Jupiter Rising: A Decade of Google’s Datacenter Network [pdf]

mik3y · on July 30, 2015

Finally! Time to fly the flannel.. I built the first 3 generations described here starting in '04; it's awesome now to have something to point to, especially as FB has lead the charge on opening their own gear. And I'm sure it's going to make collaboration and hiring that much easier.

The secrecy was at first a universally-agreed necessity; in simplistic terms, we didn't want MSFT knowing how much money to throw at the problem, or even what the problem was. This was true (and surely still true to an extent) for all of platforms: it was always amusing to see public photo shoots at "google datacenters", which in reality were little more than a stack of google search appliances at a corp location.

The level of detail here is great and really sums up 10 years of a lot of hard-earned findings. I'm thrilled pictures of the hardware are even included, that team is just top notch.

For anyone who isn't a Google or Facebook but has large or growing colo/dc network needs, check out Cumulus Networks. It applies a lot of the SDN ideas (think ssh/puppet-driven config mgmt for your switches as just the start) and topology possibilities seen here; doesn't hurt that JR did a brief stint on firehose :)

kijiki · on Aug 4, 2015

Thanks for the kind words for Cumulus!

- nolan

ChuckMcM · on Aug 11, 2015

I agree, its nice they have finally come out with some of the stuff they are/were doing. The Jupiter stuff sounds especially tasty for east-west heavy workloads.

deelowe · on Aug 6, 2015

Hey Mikey! The first generation certainly was a blast! Amazing how far things have come. :-)

MattCruikshank · on July 31, 2015

I used to work at Google as well, and frankly I was so abstracted from all of this that it's absurd.

It's like finally reading how my car is an "intern-al comb-usti-on eng-ine" whatever that means.

mrbill · on July 30, 2015

Neat to see where the "Pluto" mystery switch might fit in, now.

http://www.wired.com/2012/09/pluto-switch/

packetslave · on July 30, 2015

Originally discussed at https://news.ycombinator.com/item?id=9734305 but this is the actual paper, which was just published.

hackuser · on July 31, 2015

How much opportunity is there for this level of datacenter design to reduce power consumption? What are the trade-offs?

mik3y · on July 31, 2015

The real power savings come not from the switches themsleves, but from the application and scheduling architectures it enabled.

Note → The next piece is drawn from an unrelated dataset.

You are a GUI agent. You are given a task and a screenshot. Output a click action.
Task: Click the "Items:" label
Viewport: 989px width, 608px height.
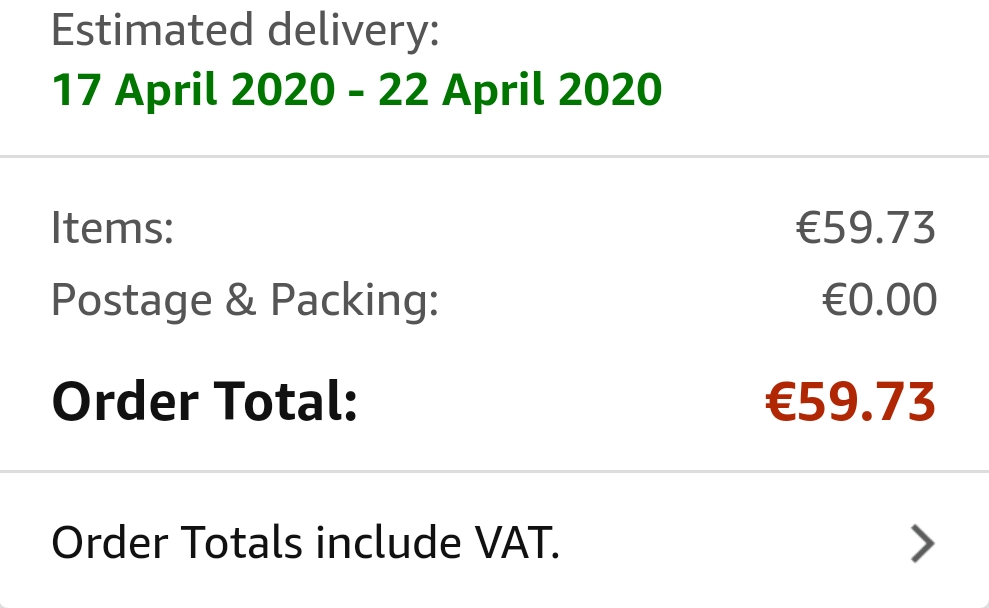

Having full cross-sectional bandwidth between any pair of hosts means the bin packing problem is a lot easier. You don't need to (say) make sure your map reduce job is scheduled with one shard per rack because racks only have so much bandwidth. Any host on any rack will do. You can forget racks even exist.

This makes overall utilization of clusters more efficient (tighter bin packing), and the corollary is you don't need as many clusters and machines. (Not that has ever stopped Google from building more :)

wmf · on July 31, 2015

In general a faster network allows more flexible scheduling, which should give more freedom to tune the scheduler for energy savings. Check out http://web.stanford.edu/~davidlo/resources/2015.thesis.pdf

ariwilson · on July 30, 2015

Amazing network infrastructure has always been one of my favorite hidden technical wonders behind Google. It's amazing how they handle so much data.

thrownaway2424 · on July 31, 2015

When you actually have to use it what's amazing is how much congestion and packet loss there is. On paper it looks like a zero-impedance source of data but in reality it barely keeps up.

raldi · on Aug 11, 2015

What QoS are you referring to?

throwawayplanet · on July 30, 2015

I did a brief stint replacing burnt out parts in a Google datacenter.

This paper is weird--like maybe they switched around the names of some things and didn't mention others.

Just an FYI.

packetslave · on July 30, 2015

I used to work in cluster networking, before I became an SRE. Near as I can tell, no names have been switched around in this paper, and it covers all of the major generations of Google cluster networks up to a fairly recent point in time.

mvgoogler · on July 31, 2015

I used to work in platforms (not networking, but we worked pretty closely with them) and the information in the paper was accurate and surprisingly complete.

deelowe · on Aug 6, 2015

Been working on this stuff since the beginning. Looks right to me.